箏曲演奏家の私は三味線も演奏します。私が演奏するのは「地唄三味線」といわれる中棹三味線ですが、三味線にはいくつかの種類があります。そこで今回は三味線の基本的な構造、主な三味線の種類やその特徴についてまとめたいと思います。

三味線の構造

三味線について

胴は花梨かりんなど、さお紅木こうき紫檀したんなどで作られ、猫または犬の皮が張られます。三味線の音色は皮の張り方で決まるといわれ、職人は皮が破れる寸前まで張り上げます。これには高度な技術が必要で、職人の真価が問われるといわれています。

ばちには先端がべっ甲のものまたは象牙が主に使われ、駒にはべっ甲、水牛、象牙が主に使われます。

花梨:バラ科の一種の落葉高木。タイやミャンマーから輸入される。
紅木:マメ亜科の小高木の一種。自生する紅木資源の現象が著しく、現在ワシントン条約(CITES)付属書2類に指定され、国際取引に規制がある。インドから輸入されるが、インド国内法等でも取引が厳しく制限されている。
紫檀:マメ科ツルサイカチ属のうち、銘木として利用される数種の木本の総称。

三味線の種類

形状や棹の太さの違いによって分類されることが多いですが、厳密にはそれぞれ音楽や流派によって三味線の種類は変わります。

沖縄三味線 三線さんしん、琉球音楽など
細棹三味線 長唄、端唄、荻江節、河東節など
中棹三味線 地唄、一中節、新内節、常磐津節、清元節など
太棹三味線 義太夫節、浪曲、津軽三味線など

各三味線の特徴や歴史

沖縄三味線

ニシキヘビの皮が張ってあり、駒は竹製。羊や水牛の角を人指し指に装着して演奏するのが一般的です。

細棹三味線

地唄が江戸に入ってきた頃に、歌舞伎音楽に取り入れられ、江戸長唄に発展し、歌舞伎の役者を引き立てるように、リズミカルで華やかな音楽に変化し、細やかなテクニックを可能としています。
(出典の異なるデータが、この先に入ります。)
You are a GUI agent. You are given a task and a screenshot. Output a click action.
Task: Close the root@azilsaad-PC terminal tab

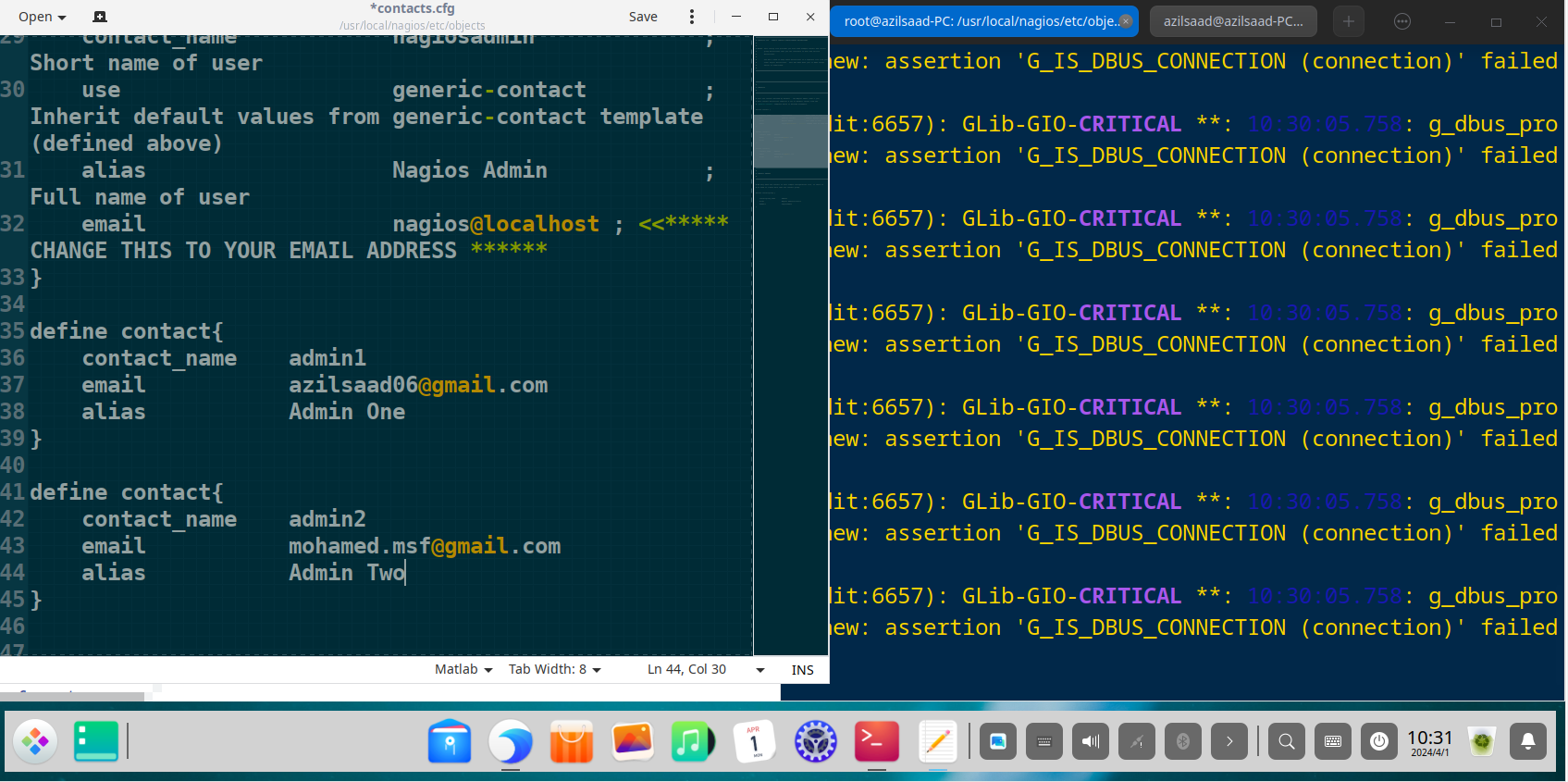[x=1126, y=21]
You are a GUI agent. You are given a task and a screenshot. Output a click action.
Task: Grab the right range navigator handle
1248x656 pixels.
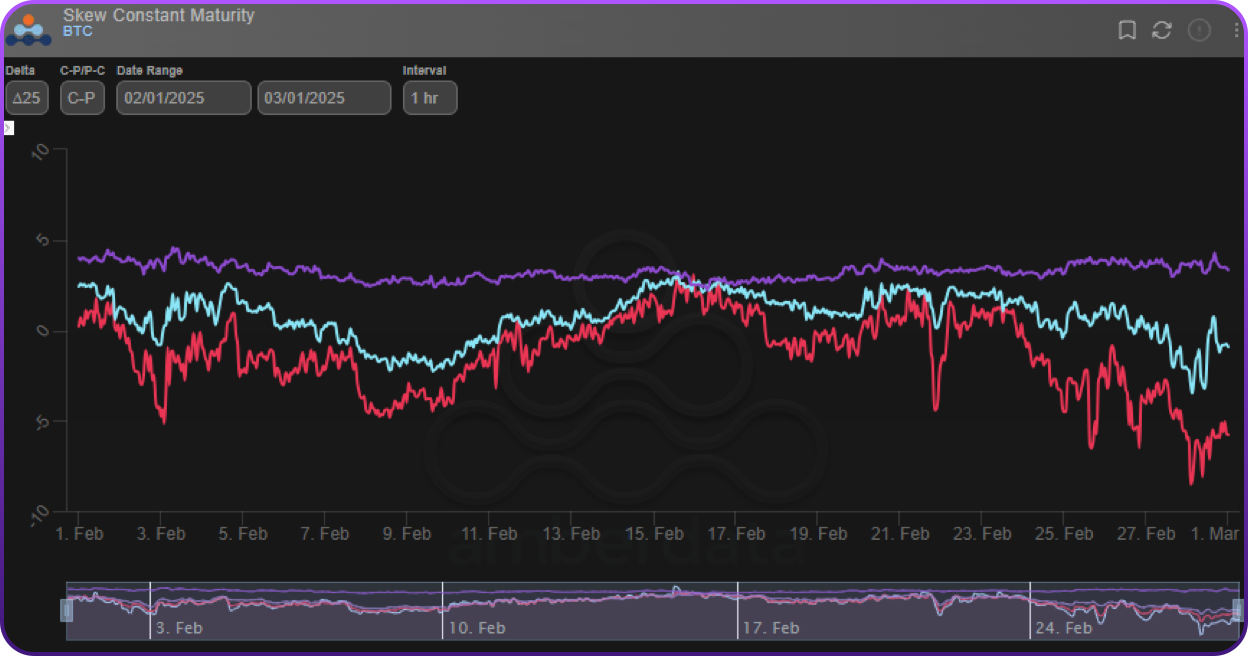1238,610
駒は象牙、撥は象牙・木が一般的です。

中棹三味線

沖縄の音楽に影響された組歌という歌曲から始まった地唄(江戸に対して「自分たちの土地の歌」という意味から付けられた)は、上方を中心に盲人たち、つまり当道(※)の世界で発達しました。江戸時代中頃には箏・三味線・尺八あるいは胡弓の三曲合奏が始められ、そのため箏との合奏において音色のバランスを保つように改良されました。

※当道については以下の関連記事もご参照ください。

太棹三味線

義太夫節は主に人形浄瑠璃の音楽として演奏され、人形劇は動きが人間のように細やかではない分、伴奏は派手になり、大きく語り演技する必要性から、太夫の表現は大きくなり、声も低くなったことから、楽器もそれに合わせて大きく太い低音の三味線となりました。
津軽三味線は各地の祭り、民謡の中にも溶け込み、音楽や形を変化させ、津軽じょんがら節などのようにダイナミックで力強い表現を好み、太棹三味線を使用しています。